It was on the assumption that you don’t have the salt or IP. I think we can
improve what we’ve built. 720 salts improves resilience in a few areas but not
in the scenario you are painting here. The scenario you’re painting here has
made me think of additional ideas though.

If they had the salt, IP and user agent, they’d have to also brute force every
possible hostname and pathname, which would be insane. But I suppose they’d
only have to do a few million based on the data we have on hostnames /
pathnames...

Lots of ideas for improvement are popping into my head and I love how this
community keeps challenging you to improve things. We had feedback on Reddit
but it was much angrier!

The next step is to take your feedback and look into how we would defend
against the scenario you’ve provided. Thank you!

------
tomp
Maybe I'm missing something but (1) I don't think this is GDPR compliant, and
(2) why so complicated?

Regarding (1),

 _> Brute forcing a 256 bit hash would cost 10^44 times the Gross World
Product (GWP). [...]

> We have rendered the data anonymous to the point where we could not identify
> a natural person from the hash.

> It's possible that GDPR does not apply to Fathom since data is made
> completely anonymous. Even if GDPR did still apply, we reiterate the stance
> that there is legitimate business interest to understand how your website is
> performing._

This seems to imply a profound confusion between the difference of hashing vs.
anonymity. Just because it's hashed doesn't mean it's anonymous! You don't
need to "brute-force" the hash, you just need to find a user that matches your
hash... which is 1 in 7 billion (or so), much more tractable. This is also the
principle e.g. MD5 rainbow tables are based on...

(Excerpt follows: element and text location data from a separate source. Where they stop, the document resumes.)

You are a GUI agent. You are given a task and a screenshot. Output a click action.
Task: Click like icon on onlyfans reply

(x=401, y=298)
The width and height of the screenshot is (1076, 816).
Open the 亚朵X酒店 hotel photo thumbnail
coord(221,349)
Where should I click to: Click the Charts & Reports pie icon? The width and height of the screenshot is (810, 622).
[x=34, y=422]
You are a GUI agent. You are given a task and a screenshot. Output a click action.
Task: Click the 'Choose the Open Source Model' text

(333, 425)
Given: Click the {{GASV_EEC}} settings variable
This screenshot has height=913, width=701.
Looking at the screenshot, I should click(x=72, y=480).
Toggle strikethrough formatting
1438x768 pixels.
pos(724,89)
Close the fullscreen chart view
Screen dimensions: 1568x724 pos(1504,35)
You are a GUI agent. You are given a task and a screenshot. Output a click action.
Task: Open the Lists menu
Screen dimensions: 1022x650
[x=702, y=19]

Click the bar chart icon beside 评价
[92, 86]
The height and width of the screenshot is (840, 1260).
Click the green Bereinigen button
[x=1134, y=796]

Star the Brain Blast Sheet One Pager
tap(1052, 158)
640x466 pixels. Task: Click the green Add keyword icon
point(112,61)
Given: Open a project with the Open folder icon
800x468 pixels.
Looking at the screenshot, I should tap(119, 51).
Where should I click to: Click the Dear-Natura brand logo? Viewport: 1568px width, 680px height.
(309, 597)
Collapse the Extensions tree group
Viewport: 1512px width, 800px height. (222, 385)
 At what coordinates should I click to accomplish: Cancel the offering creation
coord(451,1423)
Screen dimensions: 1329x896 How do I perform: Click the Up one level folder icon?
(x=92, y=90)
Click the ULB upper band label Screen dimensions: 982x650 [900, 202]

They claim to change the hash every 24 hours, so it's equivalent to having a
session cookie with 24-hour expiration (session cookies are "anonymous" by
their definition, they don't have any user information and they're impossible
to "brute force", they "just" _enable tracking_ ). I've no idea if 24-hour
session cookies are GDPR-compliant...

Regarding (2), given that this seems (again, I might be misunderstanding)
equivalent to a 24-hour session cookie, why not just do that? However, then
you're ... drumroll ... giving control to the user. Why not just _give control
to the user, period?!_ For example, by storing the list of pages visited in
Local Storage, and only pinging the server once for each page(view) every 24
hours?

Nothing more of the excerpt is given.